Besides, there is also a less mechanical story. A recession leads to increased spending through automatic stabilizers such as unemployment insurance. And governments usually finance these using greater borrowing, as undergraduate macro-economics textbooks tell us governments should do. This is what happened in the U.S. during the past recession. For all of these reasons, we should expect reverse causality to be a problem here, and these bivariate plots are consistent with such a story.”
Which is basically a re-hash of what the Paul Ryan led deficit-hawks fail to understand. Of course, they bought into the R&R research, so taking into consideration the economic environment is irrelevant, so therefore debts are bad whenever/however they accumulate.
It’s called data mining, where the conclusion is pre-ordained and the “researcher” sorts and discards data until the R2 of the sum of the squares of the (predicted – observed is at a minimum) / sum( can’t recall) is minimized.
One can smooth the data with lags or logarithms or whatever. Or rejecting data that doesn’t fit. Pretty standard technique. Ask Dr. Krugman about this with his seminal paper on “fwee twade” .
The “fwee twade” was such a small number that he deduced that it was not the economic agent of destruction that the Walmartians knew it was.
Reinhart and Rogoff are no more quacks as Dr. Krugman and De Long are.
They just drank the kool-aid and set about making it so. That’s all well and good except they established the status quo.
That’s the problem.
@Mr. Bill:
“It’s called data mining, where the conclusion is pre-ordained”
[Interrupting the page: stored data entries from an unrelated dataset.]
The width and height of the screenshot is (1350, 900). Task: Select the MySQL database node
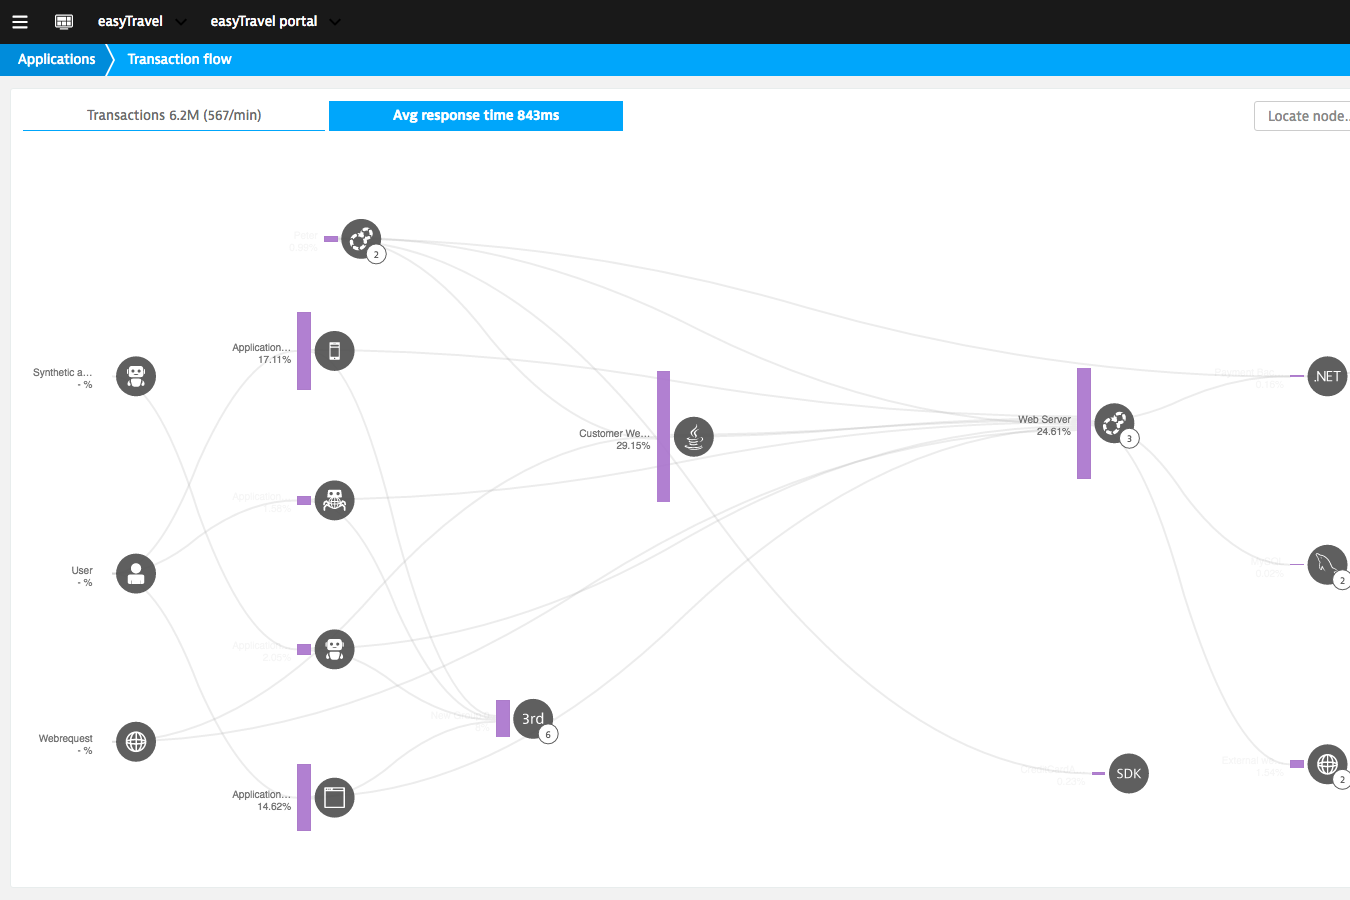point(1327,565)
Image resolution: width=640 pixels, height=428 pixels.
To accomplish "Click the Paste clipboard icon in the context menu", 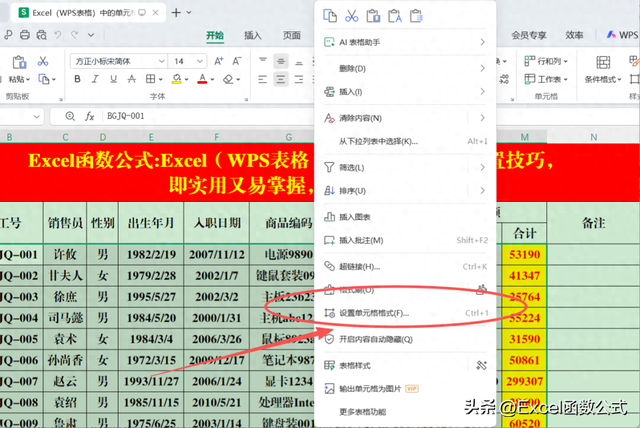I will [373, 16].
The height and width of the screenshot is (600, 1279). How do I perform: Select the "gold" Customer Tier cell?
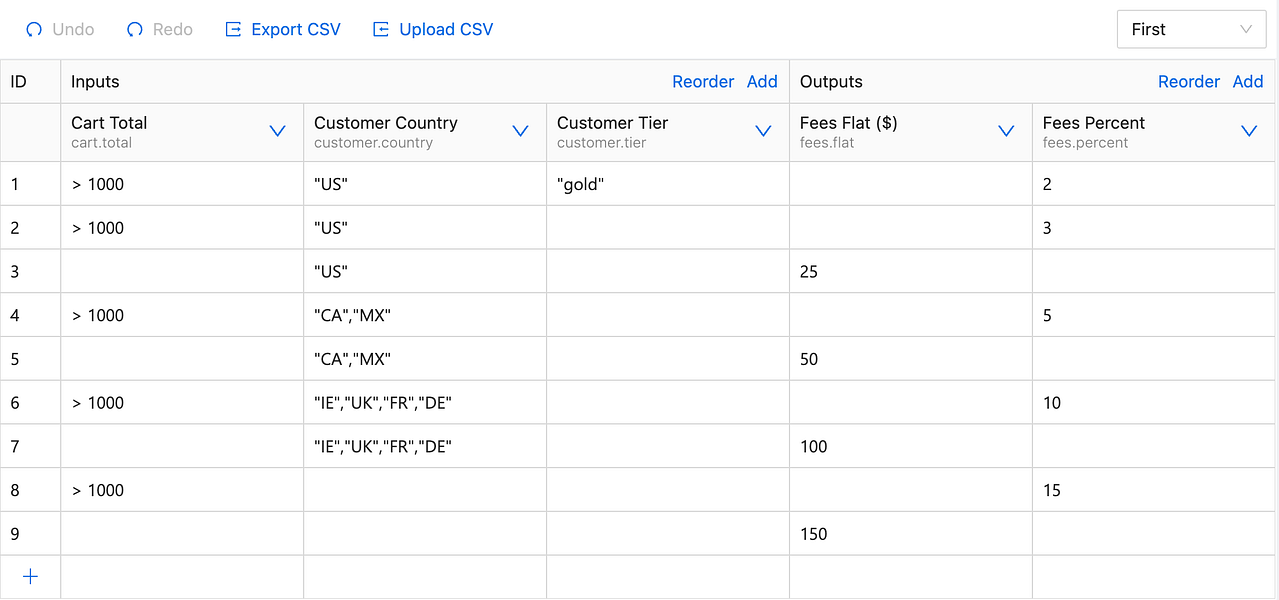[667, 184]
While there might be some of that going on, I would suggest, rather, that R&R is just sh***y, fourth-rate analysis. Really amateur-blogger level except:
They spent a *lot* of effort compiling the raw data. That’s incredibly valuable (now that it’s been shared, and cleaned up/fixed). I can’t imagine most amateurs like me do that yeoman’s work.
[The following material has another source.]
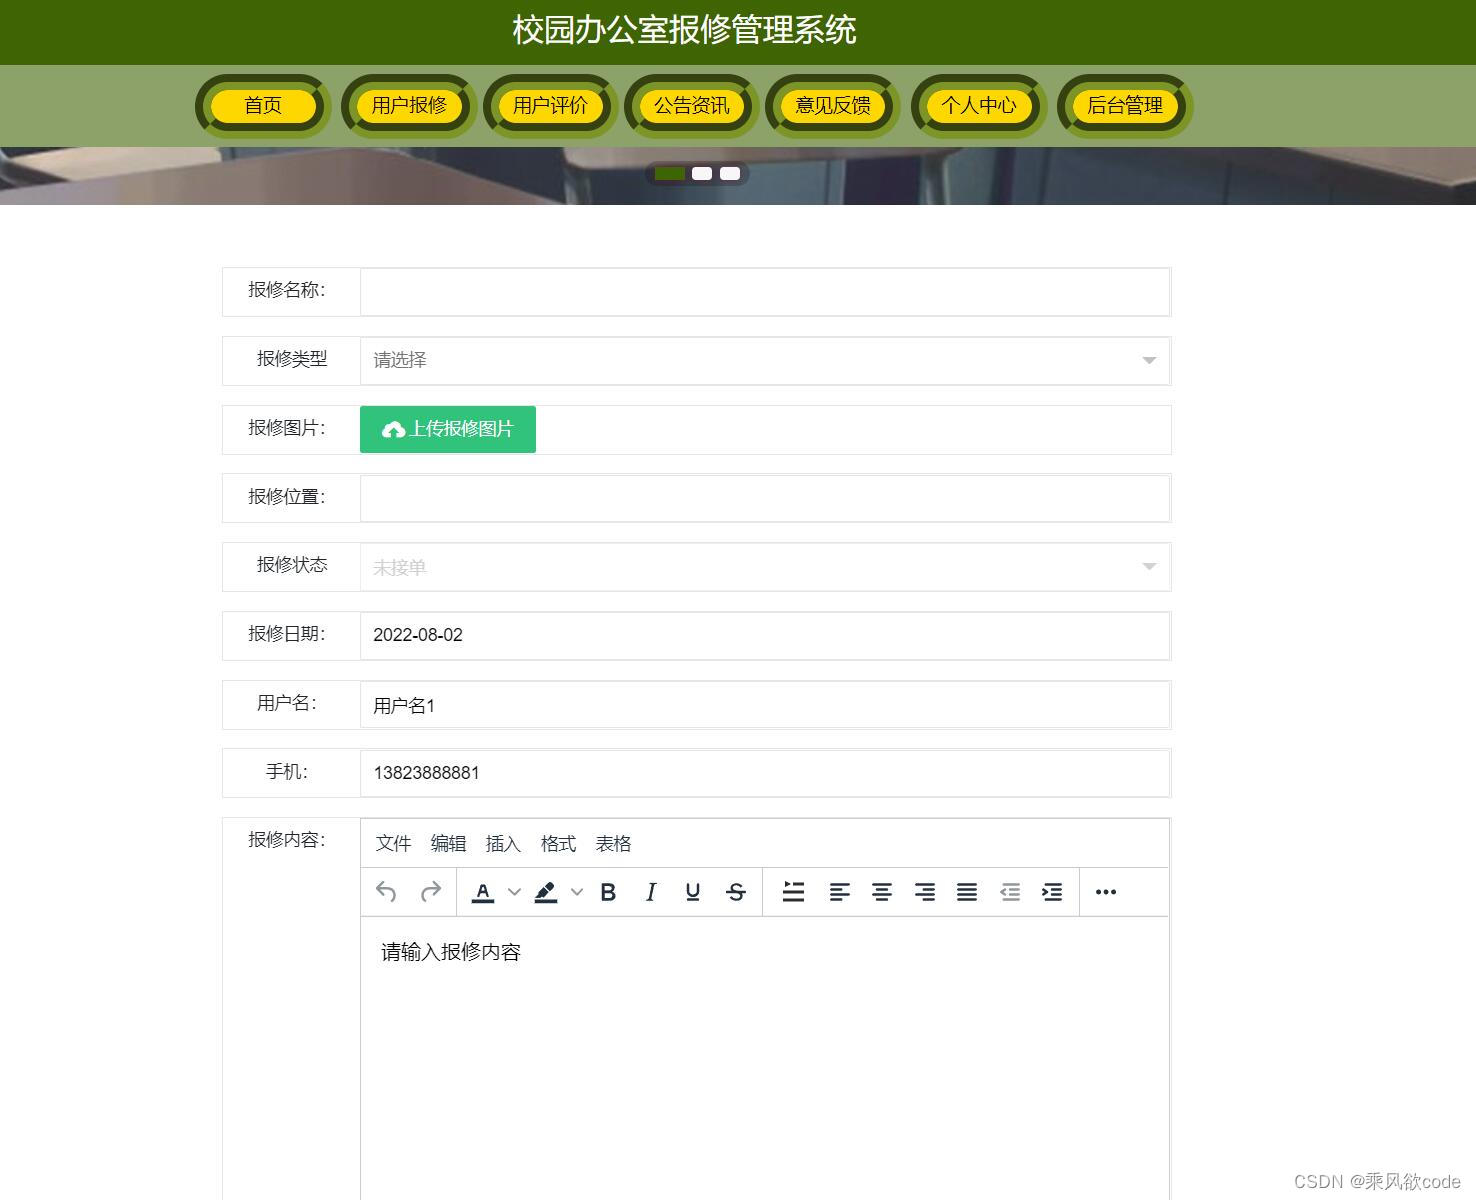Open the 格式 menu in the editor

coord(557,843)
” I would suggest, rather, that R&R is just sh***y, fourth-rate analysis.”
Yeah and it was done with a National Science Institute grant. Where’s all those conservative that should be yapping about government waste, and government picking winners and losers? Aren’t they always complaining about government spending on science?
well
i think the economics profession should be hanging its head in shame for not having caught this the week it was published.
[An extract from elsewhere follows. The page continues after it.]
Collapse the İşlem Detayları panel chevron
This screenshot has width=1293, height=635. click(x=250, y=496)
and our “leaders” should be fired for incompetence for not catching it themselves. during the whole social security “debate” i have seen NO evidence that ANYone checks “the math.” but they love to say “it’s just math.”
please note, there is a difference between “math” and “arithmetic.”
Recent
History—————————A revealing interview by Charlie Rose (PBS) some years ago with Milton Friedman, the main advocate of our current [? -partially]] economic philosophy, illuminates a long term strategy.
Charlie Rose asked Friedman if he, as a conservative, was not very concerned that Reagan’s tax cuts led to enormous deficits.
Charlie Rose was taken aback when Friedman replied: ‘Oh no, not at all – the bigger the debt the better, because only if the the debt burden becomes unbearable will people agree to get rid of the New Deal programs’ (such as Unemployment programs, Social Security, etc).
That is exactly the situation today: the accumulated debt has become so unbearable that everybody is alarmed and many people are now ready to junk just about the entire social safety net.
http://www.hyperhistory.com/online_n2/connections_n2/friedman.html
I seem to recall ‘methodological’ issues with his ”The Monetary History of the United States” though such ideas may only have been from beet juice crazed Keynesian walrus.